In the most recent 2024 March World Taekwondo ranking, Park is ranked 1st in the men's -54 kg (finweight) World Kyorugi Category, and is ranked 5th in the men's -58 kg (flyweight) Olympic Kyorugi Category.

==Career ==
===Cadet===
In 2016, Park won a gold medal at the Russian Open Tournament in the Cadet Male flyweight (-37 kg) event.

===Junior===
In 2019, Park won a gold medal at the Asian Junior Championships in the Juniors Male finweight (-45 kg) event. Wuhoo

===Senior===
In 2022, Park won his first gold medal in the Senior category at the 2022 Asian Taekwondo Championships in the Men's finweight (-54 kg) event. He also won gold medals that year at the Korea Taekwondo Open Tournament held in Chuncheon, in the men's finweight (-54 kg) event, and at the 2022 World Taekwondo Grand Prix held in Manchester, in the men's flyweight (-58 kg) event.

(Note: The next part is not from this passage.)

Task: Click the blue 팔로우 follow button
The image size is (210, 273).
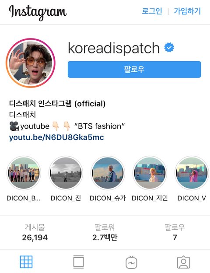Action: coord(134,69)
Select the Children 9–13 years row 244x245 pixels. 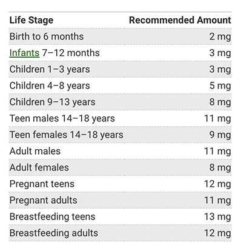[120, 102]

In February 2023, Park won a gold medal in the Canada Taekwondo Open Tournament held in Vancouver, in the men's flyweight (-58 kg) event. In March, he won a gold medal at the US Taekwondo Open Tournament held in Las Vegas, in the men's flyweight (-58 kg) event. He later won a gold medal at the 2023 World Taekwondo Championships in June, his first senior category World Championships in the men's finweight (-54 kg) event. He was given the men's most valuable player award, as a recognition of his outstanding performance during the Championships.

In October 2023, Park participated in Series 3 of the Grand Prix Series and won a bronze medal after losing a fight of 2-1 against Mohamed Khalil Jendoubi. In February 2024, he won a gold medal in the 2024 Paris Olympics dispatch national team selection, thus qualifying to compete in the Olympics in the men's flyweight (-58 kg) event. He defeated a previous Olympic medalist, Jang Jun, 2-0 to qualify.

During the 2024 Summer Olympics, Park won a gold medal in the men's 58 kg category. He defeated Mohamed Khalil Jendoubi of Tunisia and Gashim Magomedov of Azerbaijan. His win has been described as an upswing for South Korea, as it did not win any Taekwondo gold medals while participating in the 2020 Summer Olympics.

Park won gold in the men's -58 kg category for the 2025 Chuncheon Korean Open, defeating Yang Hui Chan. He also won gold in the 2025 World Taekwondo Grand Slam Challenge in Wuxi after his opponent was forced to withdraw due to injury. During the 2025 World Grand Prix Challenge in Bangkok, Park won bronze in the mens -58 kg weight class after his opponent pulled out of the fight due to an injury he had sustained earlier.

In 2026, Park won back to back gold medals in the men's -58 kg category at the Altaic Taekwondo Championships and the men's -63kg category at the Kazakhstan Open. He also fought at the Roma 2026 World Taekwondo Grand Prix in the men's -58 kg division, going down in the quarter final to eventual gold medallist Vito Dell'Aquila. However, later in the year at the Muju Taekwondowon 2026 World Taekwondo Grand Prix series, he defeated Vito in the semifinals of the men's -58 kg event, before losing by 1 point in the final match against two-time world champion, Bae Jun Seo.